◆ Recorded information:
▼
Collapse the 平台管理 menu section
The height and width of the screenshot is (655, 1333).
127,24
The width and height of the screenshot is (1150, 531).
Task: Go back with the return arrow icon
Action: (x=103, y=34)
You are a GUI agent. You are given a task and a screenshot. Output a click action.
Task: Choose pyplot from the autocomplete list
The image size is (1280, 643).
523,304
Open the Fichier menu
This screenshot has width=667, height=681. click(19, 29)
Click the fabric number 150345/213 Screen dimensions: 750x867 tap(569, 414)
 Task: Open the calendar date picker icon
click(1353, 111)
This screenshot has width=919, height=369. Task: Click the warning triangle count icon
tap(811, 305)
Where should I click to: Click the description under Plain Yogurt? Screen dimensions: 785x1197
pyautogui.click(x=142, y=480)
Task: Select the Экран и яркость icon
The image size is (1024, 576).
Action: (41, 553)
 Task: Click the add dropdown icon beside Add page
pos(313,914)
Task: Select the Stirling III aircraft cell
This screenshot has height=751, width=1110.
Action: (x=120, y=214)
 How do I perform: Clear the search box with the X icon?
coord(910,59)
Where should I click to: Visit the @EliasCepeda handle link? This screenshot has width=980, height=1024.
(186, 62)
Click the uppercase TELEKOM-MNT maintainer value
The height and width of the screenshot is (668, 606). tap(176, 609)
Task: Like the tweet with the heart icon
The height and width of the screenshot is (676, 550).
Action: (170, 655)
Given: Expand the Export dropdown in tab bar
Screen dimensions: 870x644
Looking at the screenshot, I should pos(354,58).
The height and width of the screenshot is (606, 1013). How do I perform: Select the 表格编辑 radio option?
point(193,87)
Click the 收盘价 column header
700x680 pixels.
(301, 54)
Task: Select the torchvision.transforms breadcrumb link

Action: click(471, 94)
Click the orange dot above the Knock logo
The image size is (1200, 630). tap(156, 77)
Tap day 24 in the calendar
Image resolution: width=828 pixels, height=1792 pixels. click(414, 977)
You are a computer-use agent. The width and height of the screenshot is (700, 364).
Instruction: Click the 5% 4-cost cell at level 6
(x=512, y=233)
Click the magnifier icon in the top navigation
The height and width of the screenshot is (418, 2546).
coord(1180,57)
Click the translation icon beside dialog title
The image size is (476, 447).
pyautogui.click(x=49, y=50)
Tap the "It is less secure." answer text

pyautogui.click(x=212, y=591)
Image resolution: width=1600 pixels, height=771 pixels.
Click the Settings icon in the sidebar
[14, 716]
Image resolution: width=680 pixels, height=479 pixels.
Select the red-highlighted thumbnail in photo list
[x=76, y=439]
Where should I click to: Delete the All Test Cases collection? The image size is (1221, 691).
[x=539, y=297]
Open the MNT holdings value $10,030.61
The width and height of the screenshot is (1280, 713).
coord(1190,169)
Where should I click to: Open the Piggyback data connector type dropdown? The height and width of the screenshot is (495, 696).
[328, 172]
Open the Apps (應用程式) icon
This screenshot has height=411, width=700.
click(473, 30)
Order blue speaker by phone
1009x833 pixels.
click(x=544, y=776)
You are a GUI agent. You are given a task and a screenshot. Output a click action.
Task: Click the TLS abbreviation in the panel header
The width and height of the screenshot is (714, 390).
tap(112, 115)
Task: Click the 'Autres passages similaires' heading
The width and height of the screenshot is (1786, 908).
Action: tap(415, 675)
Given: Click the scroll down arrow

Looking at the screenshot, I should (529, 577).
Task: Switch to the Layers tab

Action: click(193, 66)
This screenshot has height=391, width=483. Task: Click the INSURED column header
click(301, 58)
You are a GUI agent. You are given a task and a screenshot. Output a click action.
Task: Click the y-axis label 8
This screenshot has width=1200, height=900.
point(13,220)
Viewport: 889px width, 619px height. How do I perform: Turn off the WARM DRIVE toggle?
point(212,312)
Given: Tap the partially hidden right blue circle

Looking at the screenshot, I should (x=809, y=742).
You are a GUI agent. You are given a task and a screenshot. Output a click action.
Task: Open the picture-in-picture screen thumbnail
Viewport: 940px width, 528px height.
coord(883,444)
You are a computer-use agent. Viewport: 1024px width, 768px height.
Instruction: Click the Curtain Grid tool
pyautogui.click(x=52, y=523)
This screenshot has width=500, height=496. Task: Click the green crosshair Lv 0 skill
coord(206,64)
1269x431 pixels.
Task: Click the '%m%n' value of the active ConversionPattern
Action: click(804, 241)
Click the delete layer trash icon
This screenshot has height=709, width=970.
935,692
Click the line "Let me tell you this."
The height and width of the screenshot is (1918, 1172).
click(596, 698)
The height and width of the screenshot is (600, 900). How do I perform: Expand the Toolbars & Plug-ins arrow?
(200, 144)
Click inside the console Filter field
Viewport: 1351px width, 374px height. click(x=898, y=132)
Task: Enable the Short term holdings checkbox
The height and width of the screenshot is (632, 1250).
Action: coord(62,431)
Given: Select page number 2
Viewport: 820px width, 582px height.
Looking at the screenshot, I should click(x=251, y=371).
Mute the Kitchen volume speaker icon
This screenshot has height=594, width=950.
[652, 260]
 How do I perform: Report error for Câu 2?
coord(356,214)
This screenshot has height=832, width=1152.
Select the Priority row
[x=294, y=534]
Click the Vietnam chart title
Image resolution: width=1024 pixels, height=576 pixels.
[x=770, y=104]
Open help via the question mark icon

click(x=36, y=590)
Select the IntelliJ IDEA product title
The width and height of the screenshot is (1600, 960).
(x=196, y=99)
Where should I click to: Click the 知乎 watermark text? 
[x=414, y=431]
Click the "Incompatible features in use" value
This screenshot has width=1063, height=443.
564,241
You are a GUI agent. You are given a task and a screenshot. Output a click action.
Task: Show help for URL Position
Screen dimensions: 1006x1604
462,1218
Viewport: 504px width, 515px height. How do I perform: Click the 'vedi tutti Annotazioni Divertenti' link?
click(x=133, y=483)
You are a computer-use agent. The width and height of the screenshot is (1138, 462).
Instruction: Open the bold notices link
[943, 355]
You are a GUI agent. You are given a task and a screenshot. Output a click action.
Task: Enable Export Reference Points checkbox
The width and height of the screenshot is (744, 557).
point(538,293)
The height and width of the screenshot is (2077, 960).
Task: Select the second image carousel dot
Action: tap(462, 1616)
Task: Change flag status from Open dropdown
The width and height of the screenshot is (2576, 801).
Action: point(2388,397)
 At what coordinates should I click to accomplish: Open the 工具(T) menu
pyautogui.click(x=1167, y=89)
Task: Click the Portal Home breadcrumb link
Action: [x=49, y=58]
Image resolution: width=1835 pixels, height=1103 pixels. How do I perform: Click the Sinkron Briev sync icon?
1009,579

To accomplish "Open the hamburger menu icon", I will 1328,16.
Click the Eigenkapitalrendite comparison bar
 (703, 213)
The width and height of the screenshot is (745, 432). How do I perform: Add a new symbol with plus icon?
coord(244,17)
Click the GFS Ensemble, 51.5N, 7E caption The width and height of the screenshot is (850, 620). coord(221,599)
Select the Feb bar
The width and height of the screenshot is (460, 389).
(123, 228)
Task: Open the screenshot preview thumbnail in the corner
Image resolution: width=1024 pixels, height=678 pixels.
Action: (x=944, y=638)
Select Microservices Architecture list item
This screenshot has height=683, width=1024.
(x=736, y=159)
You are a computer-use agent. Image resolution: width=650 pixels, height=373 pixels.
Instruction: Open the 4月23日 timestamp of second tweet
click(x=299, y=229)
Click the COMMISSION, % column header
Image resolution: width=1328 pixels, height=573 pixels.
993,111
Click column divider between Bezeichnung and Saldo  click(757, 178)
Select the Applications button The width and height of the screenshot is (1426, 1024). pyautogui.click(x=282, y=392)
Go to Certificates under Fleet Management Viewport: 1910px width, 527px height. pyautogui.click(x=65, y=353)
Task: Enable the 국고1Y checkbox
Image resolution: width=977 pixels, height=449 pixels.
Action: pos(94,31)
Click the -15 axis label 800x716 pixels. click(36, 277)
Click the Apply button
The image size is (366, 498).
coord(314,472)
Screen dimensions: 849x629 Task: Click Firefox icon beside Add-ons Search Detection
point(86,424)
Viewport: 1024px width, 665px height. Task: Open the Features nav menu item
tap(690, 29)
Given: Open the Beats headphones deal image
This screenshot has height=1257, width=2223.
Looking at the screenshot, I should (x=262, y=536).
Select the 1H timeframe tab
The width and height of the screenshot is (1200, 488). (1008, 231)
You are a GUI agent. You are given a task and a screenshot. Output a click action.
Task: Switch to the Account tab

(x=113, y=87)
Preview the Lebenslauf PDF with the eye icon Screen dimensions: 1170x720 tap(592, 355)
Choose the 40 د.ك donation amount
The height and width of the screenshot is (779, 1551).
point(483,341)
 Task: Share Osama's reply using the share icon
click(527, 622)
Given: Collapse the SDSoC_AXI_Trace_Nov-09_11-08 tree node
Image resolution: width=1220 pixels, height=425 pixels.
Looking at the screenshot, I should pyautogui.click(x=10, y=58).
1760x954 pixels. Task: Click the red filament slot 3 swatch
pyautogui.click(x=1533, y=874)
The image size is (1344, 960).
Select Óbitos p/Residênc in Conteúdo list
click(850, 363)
▲
◆ What this task involves:
Reproduce each line of the records in which the string "button" appears.

◆ Solution to this problem:
Select the Applications button The width and height of the screenshot is (1426, 1024). pyautogui.click(x=282, y=392)
Click the Apply button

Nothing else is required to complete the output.